*** Opening Records for this task ***

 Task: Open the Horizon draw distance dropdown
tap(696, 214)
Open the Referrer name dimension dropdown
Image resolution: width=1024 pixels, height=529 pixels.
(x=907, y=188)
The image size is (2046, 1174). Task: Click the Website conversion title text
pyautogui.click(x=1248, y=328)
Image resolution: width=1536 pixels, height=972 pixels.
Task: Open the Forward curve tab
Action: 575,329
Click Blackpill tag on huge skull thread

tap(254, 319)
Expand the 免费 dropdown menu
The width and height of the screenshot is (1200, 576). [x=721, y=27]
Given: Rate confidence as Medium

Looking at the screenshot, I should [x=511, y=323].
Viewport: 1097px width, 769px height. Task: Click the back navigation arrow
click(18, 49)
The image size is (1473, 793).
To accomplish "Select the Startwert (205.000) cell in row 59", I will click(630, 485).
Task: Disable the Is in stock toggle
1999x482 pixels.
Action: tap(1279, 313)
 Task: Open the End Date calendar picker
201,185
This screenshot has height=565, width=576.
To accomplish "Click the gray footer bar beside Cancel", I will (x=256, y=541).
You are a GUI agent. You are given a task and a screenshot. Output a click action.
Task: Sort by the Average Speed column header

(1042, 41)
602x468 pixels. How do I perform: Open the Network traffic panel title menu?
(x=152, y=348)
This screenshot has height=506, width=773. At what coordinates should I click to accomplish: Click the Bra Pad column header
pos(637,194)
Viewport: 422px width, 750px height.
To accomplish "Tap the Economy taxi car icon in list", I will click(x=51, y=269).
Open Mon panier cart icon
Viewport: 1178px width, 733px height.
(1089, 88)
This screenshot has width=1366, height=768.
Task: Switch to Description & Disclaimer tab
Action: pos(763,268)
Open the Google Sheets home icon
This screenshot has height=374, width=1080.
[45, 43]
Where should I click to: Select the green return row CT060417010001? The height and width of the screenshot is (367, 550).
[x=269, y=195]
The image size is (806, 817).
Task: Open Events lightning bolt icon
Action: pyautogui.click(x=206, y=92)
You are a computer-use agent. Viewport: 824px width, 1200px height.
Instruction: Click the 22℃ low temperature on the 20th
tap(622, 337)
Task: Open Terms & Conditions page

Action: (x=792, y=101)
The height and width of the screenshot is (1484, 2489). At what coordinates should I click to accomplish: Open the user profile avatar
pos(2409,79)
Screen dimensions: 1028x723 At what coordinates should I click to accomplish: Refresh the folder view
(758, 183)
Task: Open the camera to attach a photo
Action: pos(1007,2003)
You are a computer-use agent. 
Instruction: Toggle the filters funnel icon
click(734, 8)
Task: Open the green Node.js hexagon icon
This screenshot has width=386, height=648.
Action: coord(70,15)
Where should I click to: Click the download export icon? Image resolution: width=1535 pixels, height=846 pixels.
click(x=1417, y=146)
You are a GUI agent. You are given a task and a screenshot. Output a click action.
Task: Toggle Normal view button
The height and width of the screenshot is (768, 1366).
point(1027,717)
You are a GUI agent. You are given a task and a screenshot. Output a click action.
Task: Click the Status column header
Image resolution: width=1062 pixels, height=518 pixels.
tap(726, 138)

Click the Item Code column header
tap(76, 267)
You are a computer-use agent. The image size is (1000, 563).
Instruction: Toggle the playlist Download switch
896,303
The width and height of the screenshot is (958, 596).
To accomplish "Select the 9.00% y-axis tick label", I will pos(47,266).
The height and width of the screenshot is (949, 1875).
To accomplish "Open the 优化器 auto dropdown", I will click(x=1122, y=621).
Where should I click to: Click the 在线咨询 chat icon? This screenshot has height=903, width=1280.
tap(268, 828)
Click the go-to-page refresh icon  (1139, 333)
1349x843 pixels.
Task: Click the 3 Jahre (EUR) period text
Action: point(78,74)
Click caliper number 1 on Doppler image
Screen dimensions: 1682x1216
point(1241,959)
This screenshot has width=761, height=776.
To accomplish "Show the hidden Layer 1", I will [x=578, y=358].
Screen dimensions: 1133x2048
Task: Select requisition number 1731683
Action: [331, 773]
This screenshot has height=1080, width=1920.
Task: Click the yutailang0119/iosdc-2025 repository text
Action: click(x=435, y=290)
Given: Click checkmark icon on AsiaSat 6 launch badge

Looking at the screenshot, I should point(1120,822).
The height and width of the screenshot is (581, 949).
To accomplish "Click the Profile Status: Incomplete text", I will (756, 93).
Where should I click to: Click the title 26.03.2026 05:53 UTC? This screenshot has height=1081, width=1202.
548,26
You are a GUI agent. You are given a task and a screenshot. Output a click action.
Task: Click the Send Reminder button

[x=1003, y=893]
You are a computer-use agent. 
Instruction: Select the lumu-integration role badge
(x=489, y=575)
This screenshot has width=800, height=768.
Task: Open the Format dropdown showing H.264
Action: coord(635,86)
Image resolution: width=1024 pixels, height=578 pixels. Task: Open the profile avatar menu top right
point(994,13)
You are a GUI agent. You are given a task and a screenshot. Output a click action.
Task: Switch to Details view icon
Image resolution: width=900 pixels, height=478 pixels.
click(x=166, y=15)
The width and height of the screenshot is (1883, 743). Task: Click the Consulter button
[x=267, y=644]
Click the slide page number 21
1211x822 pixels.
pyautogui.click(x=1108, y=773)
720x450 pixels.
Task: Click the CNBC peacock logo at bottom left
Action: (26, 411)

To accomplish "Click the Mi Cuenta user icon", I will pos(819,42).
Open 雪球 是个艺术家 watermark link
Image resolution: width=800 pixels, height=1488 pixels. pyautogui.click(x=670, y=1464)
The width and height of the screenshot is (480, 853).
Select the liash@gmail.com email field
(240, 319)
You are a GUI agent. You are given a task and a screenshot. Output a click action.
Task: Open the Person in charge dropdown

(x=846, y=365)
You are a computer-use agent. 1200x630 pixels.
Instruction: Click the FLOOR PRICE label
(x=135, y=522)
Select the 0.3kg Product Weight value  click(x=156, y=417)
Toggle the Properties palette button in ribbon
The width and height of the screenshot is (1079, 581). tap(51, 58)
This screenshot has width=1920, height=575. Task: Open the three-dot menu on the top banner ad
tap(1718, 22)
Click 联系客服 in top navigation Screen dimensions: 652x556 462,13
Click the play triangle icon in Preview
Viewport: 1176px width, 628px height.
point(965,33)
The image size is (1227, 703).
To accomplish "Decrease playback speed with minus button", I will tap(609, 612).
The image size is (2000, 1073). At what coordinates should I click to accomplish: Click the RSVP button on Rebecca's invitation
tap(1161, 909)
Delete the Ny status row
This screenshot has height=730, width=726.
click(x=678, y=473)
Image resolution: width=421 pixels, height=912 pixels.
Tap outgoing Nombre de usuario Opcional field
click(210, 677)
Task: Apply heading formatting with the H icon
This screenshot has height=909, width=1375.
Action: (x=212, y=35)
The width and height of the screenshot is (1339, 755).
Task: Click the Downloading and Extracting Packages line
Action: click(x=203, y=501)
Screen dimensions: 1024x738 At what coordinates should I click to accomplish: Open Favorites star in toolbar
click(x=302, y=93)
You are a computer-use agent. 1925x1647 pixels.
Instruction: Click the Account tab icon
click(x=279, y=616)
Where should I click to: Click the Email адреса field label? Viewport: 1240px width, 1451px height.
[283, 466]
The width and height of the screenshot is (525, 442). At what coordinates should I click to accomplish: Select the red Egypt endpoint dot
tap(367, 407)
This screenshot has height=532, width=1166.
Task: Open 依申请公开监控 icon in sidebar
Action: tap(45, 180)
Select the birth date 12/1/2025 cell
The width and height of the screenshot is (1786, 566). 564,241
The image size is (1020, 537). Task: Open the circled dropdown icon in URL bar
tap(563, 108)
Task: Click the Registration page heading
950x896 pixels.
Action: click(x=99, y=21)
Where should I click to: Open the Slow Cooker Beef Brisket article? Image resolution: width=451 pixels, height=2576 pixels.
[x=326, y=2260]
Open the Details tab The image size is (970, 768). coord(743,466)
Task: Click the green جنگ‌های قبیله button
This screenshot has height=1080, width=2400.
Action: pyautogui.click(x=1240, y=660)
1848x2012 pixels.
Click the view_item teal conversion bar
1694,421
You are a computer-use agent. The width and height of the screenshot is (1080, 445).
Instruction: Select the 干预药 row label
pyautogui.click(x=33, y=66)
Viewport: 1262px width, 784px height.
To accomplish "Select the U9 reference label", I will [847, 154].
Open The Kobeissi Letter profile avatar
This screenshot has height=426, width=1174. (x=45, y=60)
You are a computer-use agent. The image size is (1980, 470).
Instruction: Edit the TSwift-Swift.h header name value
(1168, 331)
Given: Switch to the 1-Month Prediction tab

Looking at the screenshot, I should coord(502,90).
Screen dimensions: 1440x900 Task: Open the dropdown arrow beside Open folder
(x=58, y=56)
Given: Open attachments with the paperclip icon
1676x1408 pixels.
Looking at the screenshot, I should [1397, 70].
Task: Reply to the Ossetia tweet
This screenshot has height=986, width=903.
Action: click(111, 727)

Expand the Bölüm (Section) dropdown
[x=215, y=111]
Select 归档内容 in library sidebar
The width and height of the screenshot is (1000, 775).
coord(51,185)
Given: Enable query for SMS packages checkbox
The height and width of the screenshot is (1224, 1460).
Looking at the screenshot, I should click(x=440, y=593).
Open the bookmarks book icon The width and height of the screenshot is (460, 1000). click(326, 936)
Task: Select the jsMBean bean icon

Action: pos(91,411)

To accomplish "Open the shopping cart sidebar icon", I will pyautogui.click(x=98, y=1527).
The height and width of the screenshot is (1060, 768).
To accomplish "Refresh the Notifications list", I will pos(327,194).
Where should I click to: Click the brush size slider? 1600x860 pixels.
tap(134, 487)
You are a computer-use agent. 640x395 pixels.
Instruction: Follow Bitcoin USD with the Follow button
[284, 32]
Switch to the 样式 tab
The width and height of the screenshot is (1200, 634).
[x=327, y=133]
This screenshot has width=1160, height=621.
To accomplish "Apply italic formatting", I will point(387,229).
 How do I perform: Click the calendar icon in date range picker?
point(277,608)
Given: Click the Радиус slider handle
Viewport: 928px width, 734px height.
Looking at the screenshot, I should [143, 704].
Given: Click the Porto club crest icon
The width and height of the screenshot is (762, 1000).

*** Closing Records for this task ***

● Task requirements: Copy each line of the data that contains the word "heading".

● Answer box:
Task: Apply heading formatting with the H icon
Task: Click the Registration page heading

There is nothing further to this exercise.